Gorst comes out of this account as an able, ambitious, and driven man - he would be
called a workaholic nowadays. No doubt the expenditure of so much energy in the end
contributed to his early death. Although it is clear he was difficult to get close to, it is
easy to sympathise with him once he had been appointed Agent and Consul-General in
1907, and the reader realises the Herculean task he was given of liberalising so many
aspects of the Egyptian Government and administration. The vested interests with which
he had to contend give rise to a sense of foreboding that what he had been directed to do
could not, in reality, be completely achieved. That he achieved so much is remarkable.
As if Egypt was not enough, Gorst was burdened with responsibilities for the Sudan
after the defeat of Mahdism; first of all with its financial affairs when he was serving
under Cromer and then for the whole country when he was Consul-General. He wisely
delegated many of his duties to Wingate, the Governor-General of the Sudan. However,
he retained a watchful eye on its finances and questions of law and order, and carried out
two major tours of the country to satisfy himself about progress.
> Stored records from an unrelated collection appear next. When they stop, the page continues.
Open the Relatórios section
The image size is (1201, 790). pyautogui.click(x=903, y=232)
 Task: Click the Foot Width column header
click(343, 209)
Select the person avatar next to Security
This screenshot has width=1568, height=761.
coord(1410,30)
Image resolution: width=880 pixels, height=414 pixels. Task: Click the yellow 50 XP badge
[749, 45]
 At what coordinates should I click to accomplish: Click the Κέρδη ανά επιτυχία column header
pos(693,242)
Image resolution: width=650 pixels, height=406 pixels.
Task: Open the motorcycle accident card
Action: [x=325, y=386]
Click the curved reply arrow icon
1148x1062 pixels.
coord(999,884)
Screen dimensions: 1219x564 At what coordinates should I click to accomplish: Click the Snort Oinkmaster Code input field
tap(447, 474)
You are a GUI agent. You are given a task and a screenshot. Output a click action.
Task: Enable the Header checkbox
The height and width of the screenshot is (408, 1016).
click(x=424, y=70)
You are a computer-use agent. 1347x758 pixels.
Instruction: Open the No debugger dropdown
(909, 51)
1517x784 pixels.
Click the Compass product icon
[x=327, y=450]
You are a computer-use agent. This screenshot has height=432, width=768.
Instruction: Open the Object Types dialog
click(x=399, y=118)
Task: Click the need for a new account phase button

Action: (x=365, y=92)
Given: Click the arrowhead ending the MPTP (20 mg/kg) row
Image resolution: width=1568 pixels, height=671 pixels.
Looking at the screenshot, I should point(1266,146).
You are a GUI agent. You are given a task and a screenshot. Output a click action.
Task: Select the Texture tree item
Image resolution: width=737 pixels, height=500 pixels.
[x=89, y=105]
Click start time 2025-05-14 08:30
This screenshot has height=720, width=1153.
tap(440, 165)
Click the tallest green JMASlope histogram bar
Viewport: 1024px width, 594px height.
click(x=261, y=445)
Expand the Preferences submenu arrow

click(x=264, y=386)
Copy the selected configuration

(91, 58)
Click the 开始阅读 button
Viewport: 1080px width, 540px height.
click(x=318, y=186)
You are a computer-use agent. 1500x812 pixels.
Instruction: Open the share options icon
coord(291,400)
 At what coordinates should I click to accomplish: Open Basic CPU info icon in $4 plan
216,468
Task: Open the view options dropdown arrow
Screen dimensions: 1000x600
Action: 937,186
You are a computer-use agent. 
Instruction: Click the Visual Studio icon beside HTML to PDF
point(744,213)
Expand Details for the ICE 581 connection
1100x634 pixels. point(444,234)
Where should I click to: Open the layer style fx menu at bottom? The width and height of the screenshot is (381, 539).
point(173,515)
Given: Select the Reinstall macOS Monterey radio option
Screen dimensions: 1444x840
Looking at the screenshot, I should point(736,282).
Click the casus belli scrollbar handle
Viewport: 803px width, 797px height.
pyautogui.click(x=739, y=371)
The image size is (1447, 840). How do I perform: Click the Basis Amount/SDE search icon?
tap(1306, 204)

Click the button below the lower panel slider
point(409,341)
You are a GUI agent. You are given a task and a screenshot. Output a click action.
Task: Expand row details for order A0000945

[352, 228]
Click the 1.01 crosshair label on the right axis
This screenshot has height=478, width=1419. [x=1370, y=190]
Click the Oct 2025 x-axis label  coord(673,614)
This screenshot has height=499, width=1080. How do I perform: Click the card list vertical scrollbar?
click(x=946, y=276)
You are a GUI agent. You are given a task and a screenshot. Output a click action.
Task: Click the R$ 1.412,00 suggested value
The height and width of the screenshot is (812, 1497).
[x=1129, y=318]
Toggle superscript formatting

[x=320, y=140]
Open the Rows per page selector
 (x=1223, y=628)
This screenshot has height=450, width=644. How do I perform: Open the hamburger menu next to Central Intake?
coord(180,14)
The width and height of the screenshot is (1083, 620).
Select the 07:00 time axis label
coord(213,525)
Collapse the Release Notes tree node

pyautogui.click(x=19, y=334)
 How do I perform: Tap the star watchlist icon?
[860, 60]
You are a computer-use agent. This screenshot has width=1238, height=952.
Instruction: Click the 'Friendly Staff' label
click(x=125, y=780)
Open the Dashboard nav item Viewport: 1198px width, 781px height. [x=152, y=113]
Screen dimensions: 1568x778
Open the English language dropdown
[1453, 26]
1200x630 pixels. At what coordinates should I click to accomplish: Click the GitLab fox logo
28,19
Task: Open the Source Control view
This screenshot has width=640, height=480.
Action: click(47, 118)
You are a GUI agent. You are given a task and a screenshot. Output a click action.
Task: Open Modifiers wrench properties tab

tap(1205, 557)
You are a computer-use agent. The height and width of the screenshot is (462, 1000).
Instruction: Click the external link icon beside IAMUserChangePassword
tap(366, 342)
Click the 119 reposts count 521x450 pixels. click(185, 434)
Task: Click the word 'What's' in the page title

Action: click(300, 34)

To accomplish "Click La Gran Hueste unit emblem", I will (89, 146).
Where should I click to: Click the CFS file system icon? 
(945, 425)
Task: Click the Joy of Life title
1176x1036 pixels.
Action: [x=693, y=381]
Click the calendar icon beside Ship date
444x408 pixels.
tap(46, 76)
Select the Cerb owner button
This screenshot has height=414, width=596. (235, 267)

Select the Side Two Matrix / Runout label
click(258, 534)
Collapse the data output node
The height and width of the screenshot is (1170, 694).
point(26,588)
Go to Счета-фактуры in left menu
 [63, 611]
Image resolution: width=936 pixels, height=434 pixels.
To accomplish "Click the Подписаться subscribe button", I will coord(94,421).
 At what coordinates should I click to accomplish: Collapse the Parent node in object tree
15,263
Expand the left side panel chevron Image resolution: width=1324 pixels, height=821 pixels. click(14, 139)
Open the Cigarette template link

Many of the problems Gorst faced would resonate with those generations of British
administrators who served in the Sudan in the first half of the 20th century. In particular,
the huge distances and their effect on communications made enterprises such as the
building of railways, the telegraph system and the development of the Gezira cotton
scheme in such a harsh climate a near miracle.
Apart from the historical interest in the book, there is much to interest the student of
humanity. Not least Gorst's love affairs, the courses of which did not always run true.
His searches for a suitable wife were pursued with a precision one comes to expect of
him. One of the most poignant aspects of his career is his friendship with Abbas Hilmi,
Khedive of Egypt. The Khedive attended Jack Gorst's deathbed and later laid a wreath on
his grave whenever he visited England.
The historical background is fascinating. This period of pervasive British influence in
Egypt straddles the last years of the 19th century and the early years of the 20th.
This influence was maintained both in Egypt and the Sudan largely through the strength
of character of the three proconsuls: Cromer, Gorst and Kitchener. Gorst deserves to be
better remembered and the author has done a welcome service in making this possible.